Makna mendalam dan keindahan filosofis
Di balik setiap prosesi dan simbol dalam pernikahan adat Jawa, tersimpan makna filosofis yang mendalam. Tradisi ini bukan sekadar rangkaian ritual, melainkan juga ajaran tentang kehidupan, cinta, dan tanggung jawab. Pernikahan adat Jawa mengajarkan tentang pentingnya menghormati orang tua, menjaga keharmonisan keluarga, serta membangun rumah tangga yang didasari oleh kasih sayang, kesetiaan, dan komunikasi yang baik.

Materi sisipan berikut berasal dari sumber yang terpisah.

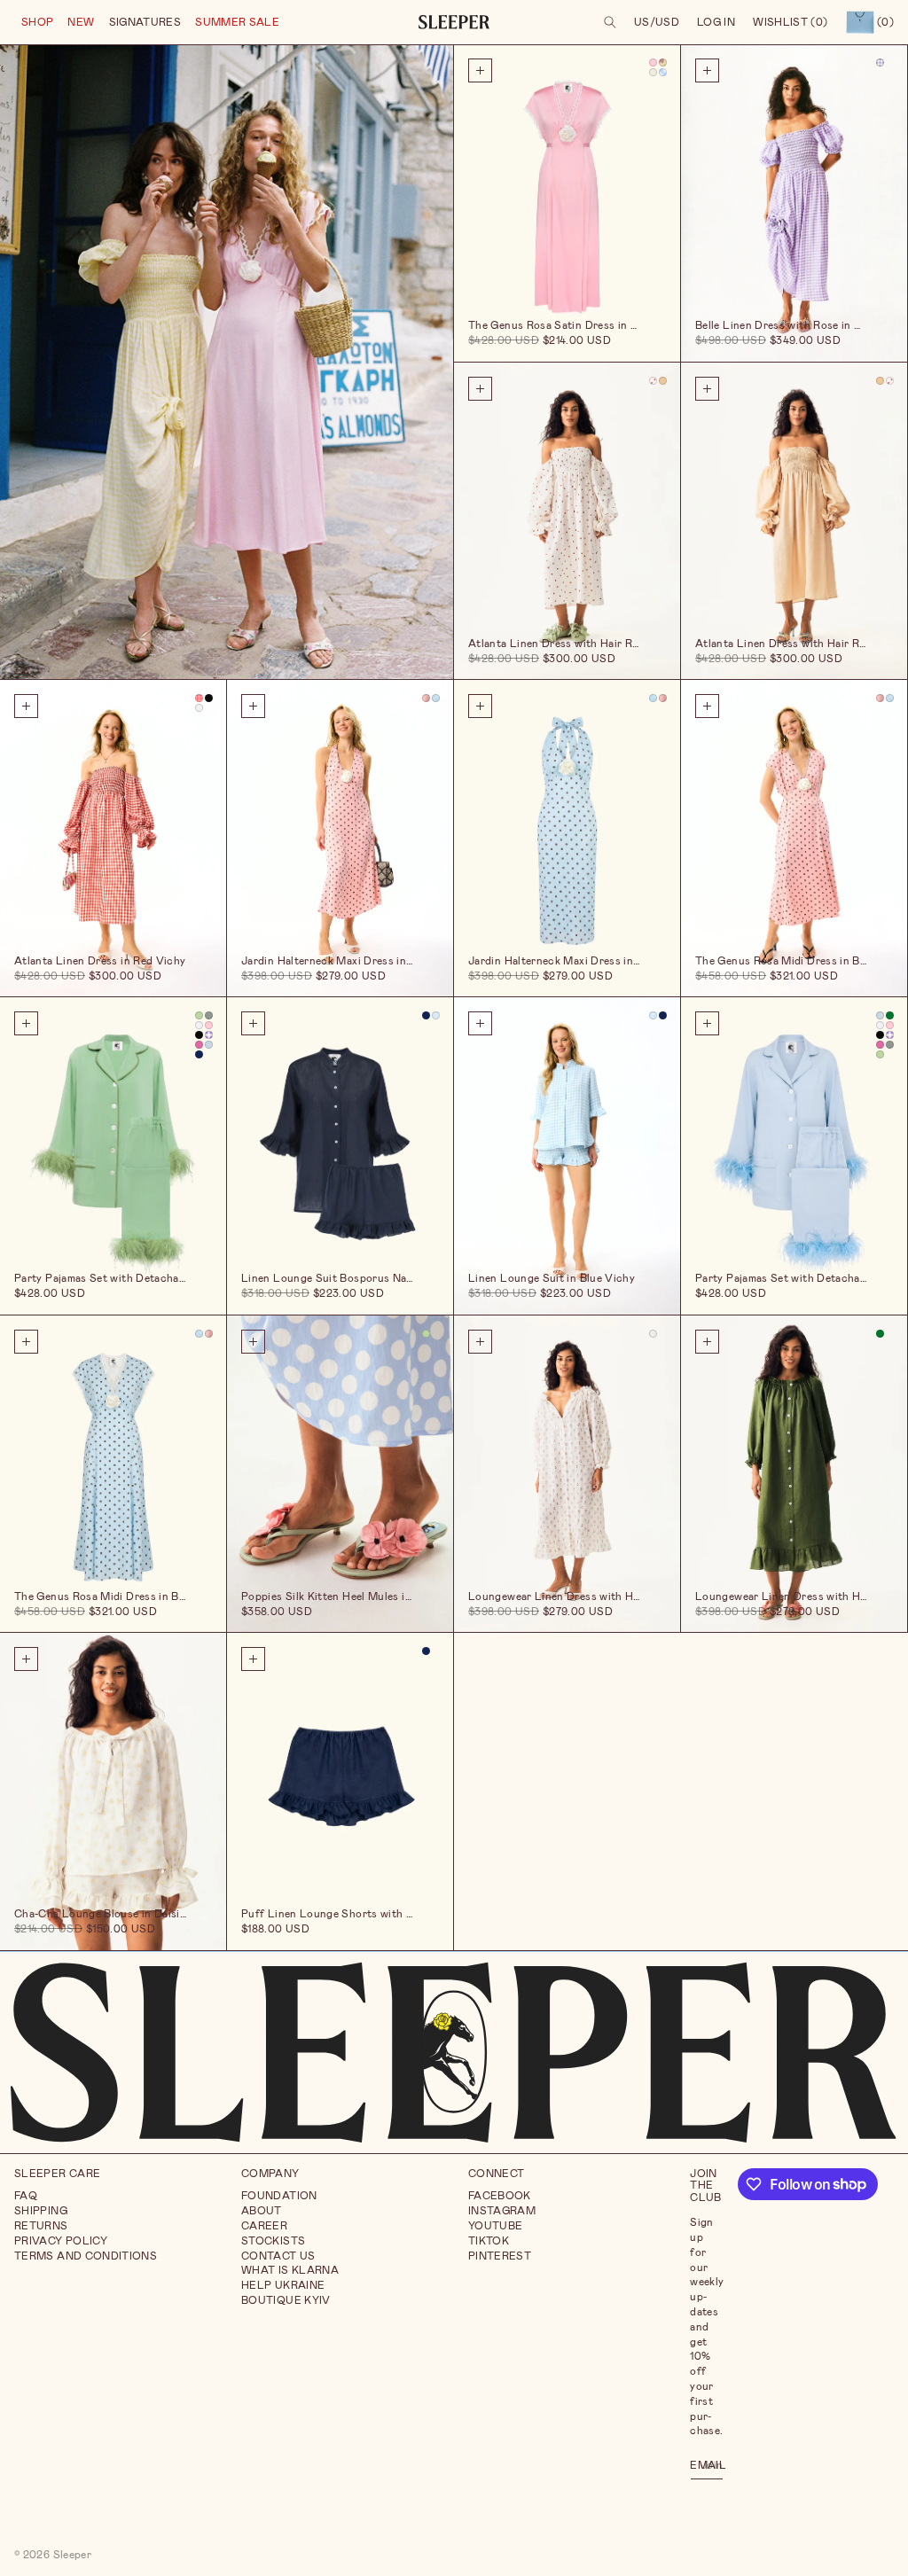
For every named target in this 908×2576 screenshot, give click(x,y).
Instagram (502, 2211)
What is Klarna (290, 2270)
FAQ (25, 2196)
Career (264, 2226)
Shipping (40, 2211)
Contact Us (278, 2256)
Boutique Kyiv (286, 2300)
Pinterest (499, 2256)
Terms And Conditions (85, 2256)
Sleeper (72, 2555)
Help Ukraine (283, 2285)
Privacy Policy (60, 2241)
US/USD (656, 22)
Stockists (273, 2241)
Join (712, 2464)
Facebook (499, 2196)
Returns (41, 2226)
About (261, 2211)
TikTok (488, 2241)
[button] (37, 22)
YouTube (495, 2226)
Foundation (279, 2196)
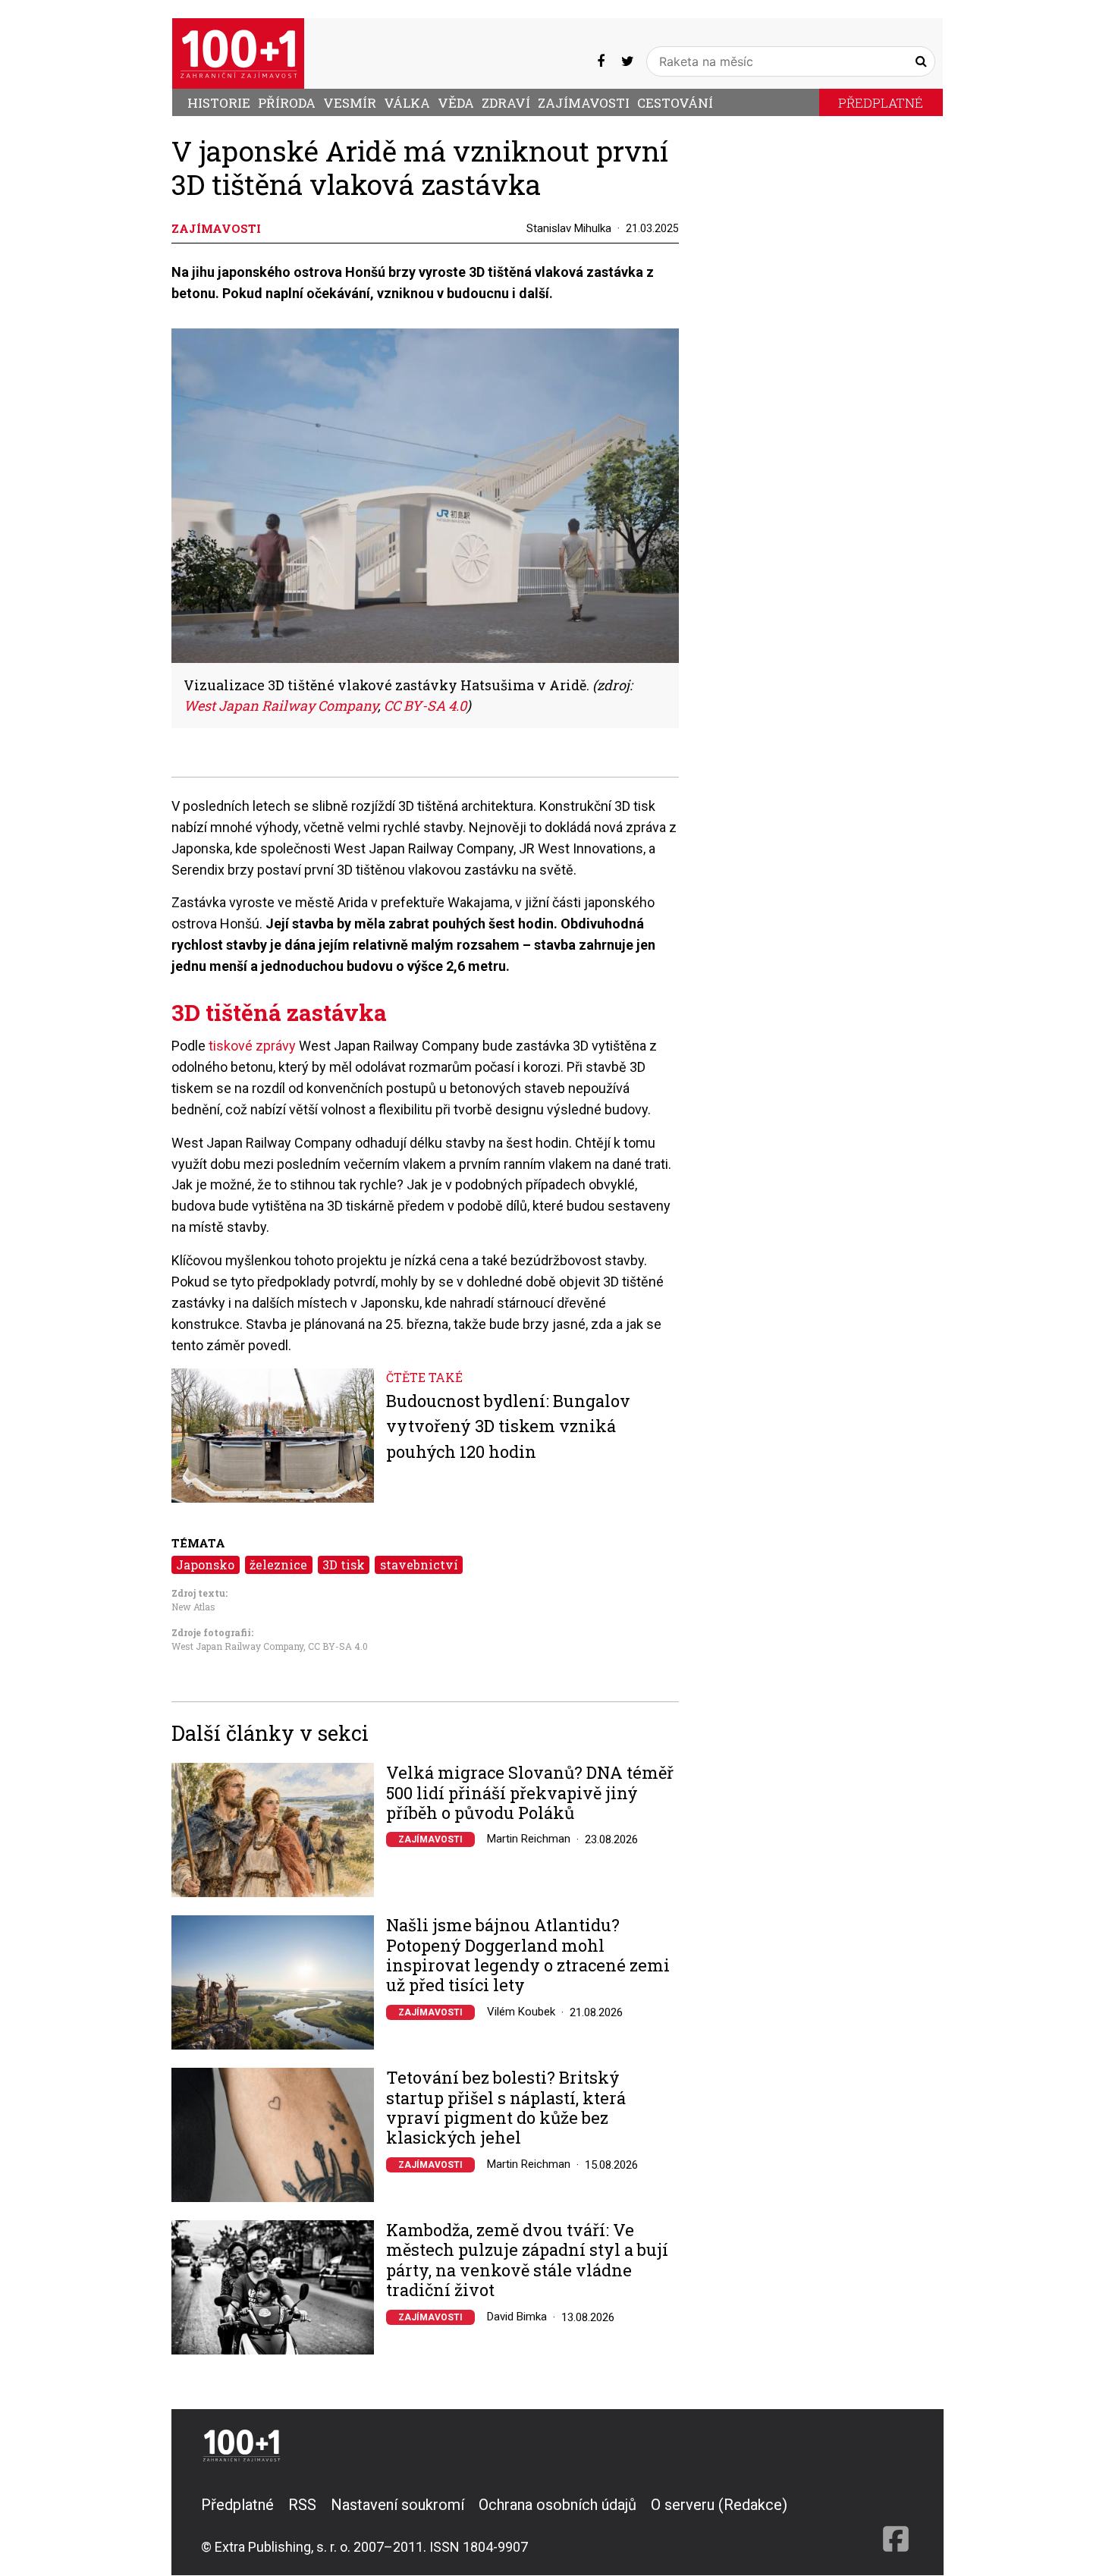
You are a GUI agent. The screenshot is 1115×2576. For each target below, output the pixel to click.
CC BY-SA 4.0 (338, 1646)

Keindahan tradisi ini terletak pada kemampuannya untuk menyatukan elemen spiritual, sosial, dan emosional. Setiap tahapan ritual dirancang untuk mempersiapkan pasangan secara lahir batin, serta melibatkan seluruh keluarga dalam doa dan harapan. Penggunaan sesajen, pakaian adat, dan musik gamelan semakin menambah nuansa sakral dan artistik. Semuanya bekerja sama untuk menciptakan momen yang tidak hanya indah secara visual, tetapi juga kaya akan makna, sebagai pondasi awal bagi kehidupan baru yang akan dijalani oleh kedua mempelai.
Sebagai rangkuman, pernikahan adat Jawa adalah perpaduan harmonis antara ritual, filosofi, dan keindahan budaya. Mulai dari lamaran yang penuh makna, siraman yang menyucikan, midodareni yang penuh doa, hingga puncak acara ijab kabul dan panggih yang sarat simbol, setiap tahapan mencerminkan harapan akan kehidupan rumah tangga yang sejahtera, harmonis, dan penuh berkah. Nilai-nilai luhur seperti saling menghormati, mengasihi, dan bertanggung jawab tertanam kuat dalam setiap prosesi. Keindahan tradisi ini bukan hanya terlihat dari kemegahan acara, namun lebih pada kedalaman makna yang mengajarkan tentang esensi sebuah pernikahan. Memahami dan melestarikan pernikahan adat Jawa berarti menjaga warisan budaya yang tak ternilai harganya, sebuah panduan hidup bagi generasi kini dan mendatang untuk membangun keluarga yang kokoh.